NEWS

EDITORIAL: Decisions about retirement come quickly

If the finances of midtown Toronto residents are like those of other Canadians, 80 percent of us do not have pension plans at work.

Most of us will be forced to struggle along in retirement on savings — if any — plus small CPP benefits. When the TV ad asks, “Is your house your retirement plan?”, many of us are tempted to yell in desperation, “Yes!”, and then hope that house prices don’t fall.

The pension crunch is an increasingly serious problem for our economy for at least two reasons: 1. Baby boomers are already hitting retirement age, producing record demands on pension funds. 2. The economy of the past 30 years has not grown for the middle class, whose real wages have been stagnant or fallen. Opportunities for these so-called boomers to save money for retirement dried up for them.

Political solutions floated to fix the problem have ranged from hiking taxes to increasing pension benefits to finding ways to cut benefits, neither extreme being very popular.
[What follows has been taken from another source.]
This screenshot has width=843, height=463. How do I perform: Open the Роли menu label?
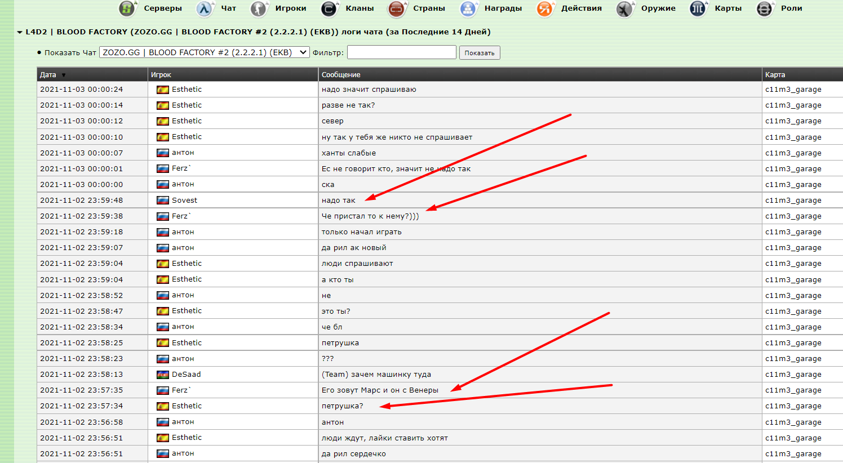791,8
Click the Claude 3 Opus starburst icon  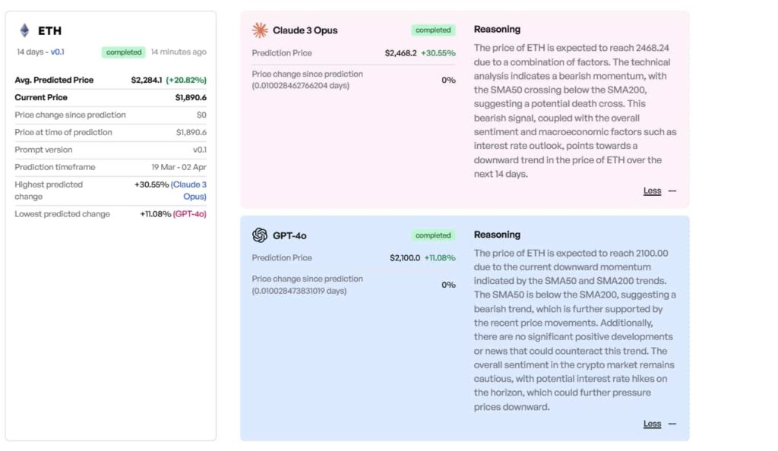pyautogui.click(x=260, y=30)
A fraction of those with adequate pension plans — namely, public and unionized employees — are being singled out as having to give up some of their benefits.

This is no solution, of course, but rather scapegoating. Instead of trying to bring them down to the level of the rest of us, we need to find ways to raise us all up.

We have to ask ourselves: as a supposedly fair and caring society, how can we provide for all our fellow citizens once their hardworking days are over?